Nadie cree ya en las virtudes taumatúrgicas de la globalización. La socialdemocracia parece un chiste viejo que ya no le hace gracia a nadie. La derecha de este país es como un queso viejo: de lejos da el pego, sobre un mantel azul y blanco, pero te acercas un poco y todo apesta. El comunismo un cuento de viejas antropófagas. Queda, sin embargo, una ilusión. Construir un país. Ninguno de los juegos del supermercado ideológico tiene interés, salvo precisamente ese: vamos a hacer un Estado como una cometa, una cometa como un Estado, que nos impulse a un futuro limpio, promisorio, enteramente y para siempre nuestro. Si esa fantasía se materializara finalmente lo menos grave que ocurriría sería que los catalanes descubrieran que su libertad y su autonomía como individuos no habría aumentado un ápice. Pero la emoción épica y su imaginario simbólico lo inunda todo. "Igual nos morimos de hambre este invierno", decía un colono norteamericano a mediados del siglo XIX en su última carta, "pero nos enterrarán en nuestra tierra". En esa independencia como única vía factible para practicar la política y no resignarse a la vulgaridad de la gestión, a la lucha flatulenta contra la corrupción, al mortecino cansancio frente de lo que parece inmodificable, sea el Estado español, el capitalismo clientelar, la extinción o supervivencia del cuerpo de notarios, las alevosas victorias del Real Madrid: lo que usted quiera.
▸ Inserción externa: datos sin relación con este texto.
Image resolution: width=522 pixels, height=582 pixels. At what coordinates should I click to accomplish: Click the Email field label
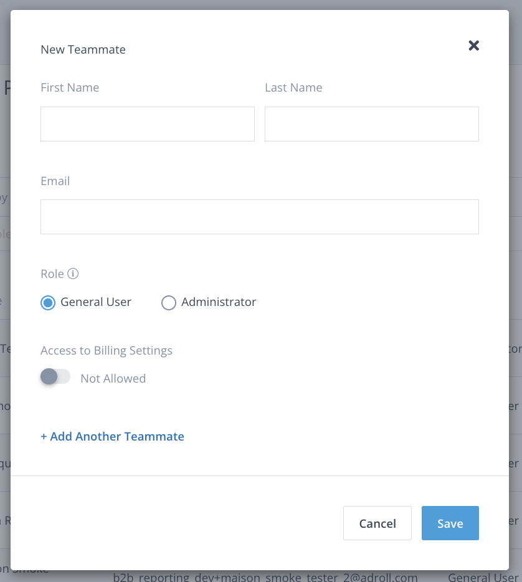tap(55, 181)
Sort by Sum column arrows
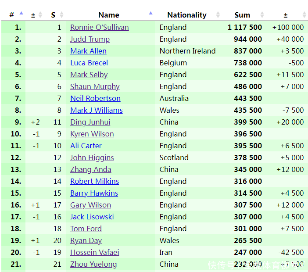 (262, 15)
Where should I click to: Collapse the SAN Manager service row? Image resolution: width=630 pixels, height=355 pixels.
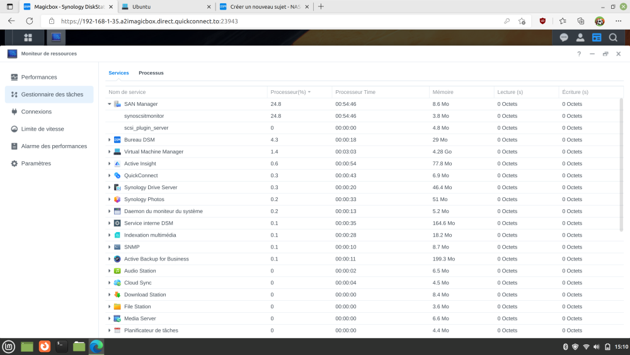[x=109, y=104]

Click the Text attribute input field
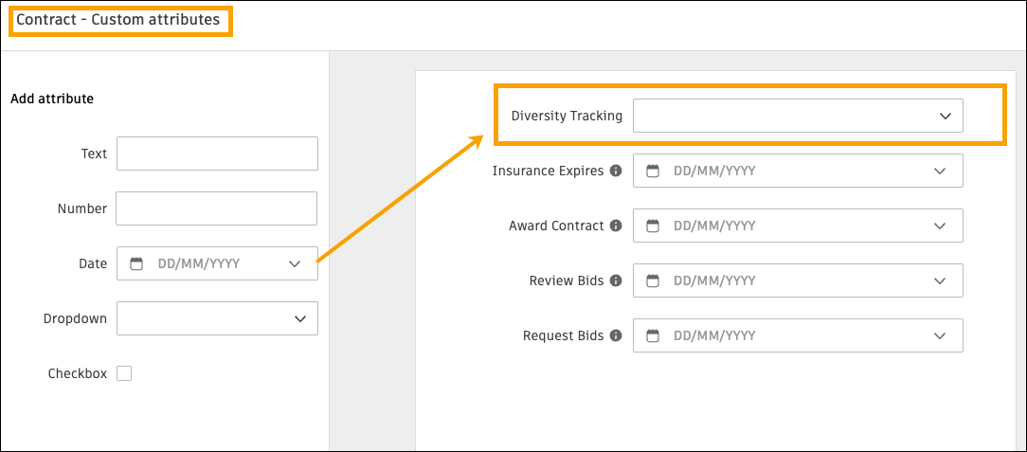coord(217,154)
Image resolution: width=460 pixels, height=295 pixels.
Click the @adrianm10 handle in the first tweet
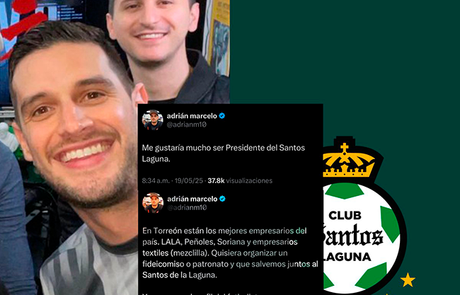pyautogui.click(x=187, y=125)
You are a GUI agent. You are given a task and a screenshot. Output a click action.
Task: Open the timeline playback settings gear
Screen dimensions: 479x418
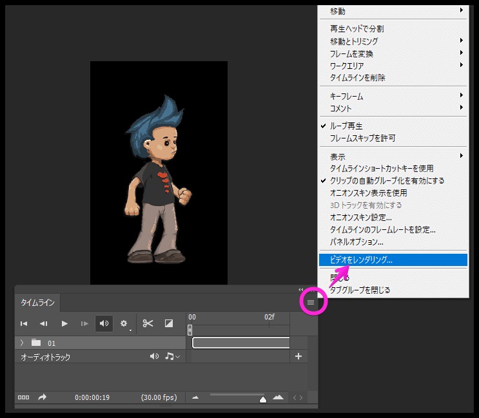(124, 323)
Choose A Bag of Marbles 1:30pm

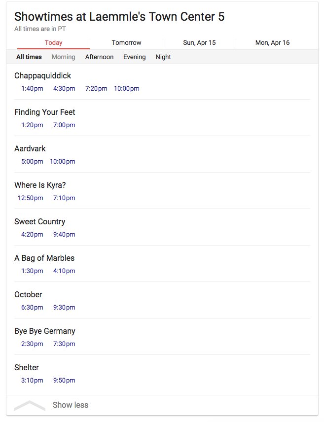coord(32,271)
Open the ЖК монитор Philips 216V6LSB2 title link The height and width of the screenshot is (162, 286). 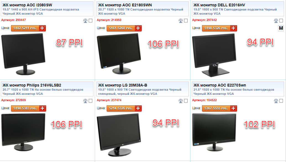pos(32,85)
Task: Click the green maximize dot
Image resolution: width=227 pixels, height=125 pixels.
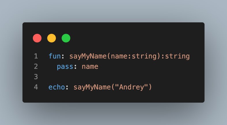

Compre su propia trivialidad, que se ha admitimos como pasaje en el viaje hacia Ítaca, como adelantó ese gran patriota, Artur Mas.

Y ya puestos te dicen que la democracia está siempre encima de la ley, como si pudiera concebirse -solo concebirse- una democracia que prescindiera del Estado de Derecho. Es lo peor. La ignorancia. La mentira. La conculcación oligofrénica y planificada de la legalidad democrática. Claro que es un golpe de Estado. No desde la calle o la sociedad civil, sino desde los despachos enmoquetados, los coches oficiales y los restaurantes de lujo. Vamos todos a sufrir por el cerrilismo presidido por el terror a la desaparición política, por el cálculo electoral o las almorranas revolucionarias de una tropa de putones irresponsables, es decir, de patriotas.